## Task objective
Among the entries below, find all lines that include "text" and copy them.

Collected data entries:
- Opening Delimiter -

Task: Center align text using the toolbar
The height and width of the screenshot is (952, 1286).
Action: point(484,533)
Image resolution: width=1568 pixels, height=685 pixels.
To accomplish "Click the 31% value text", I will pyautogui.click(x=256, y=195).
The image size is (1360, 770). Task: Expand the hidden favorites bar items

- Closing Delimiter -

## Exercise output
Task: Center align text using the toolbar
To accomplish "Click the 31% value text", I will pyautogui.click(x=256, y=195).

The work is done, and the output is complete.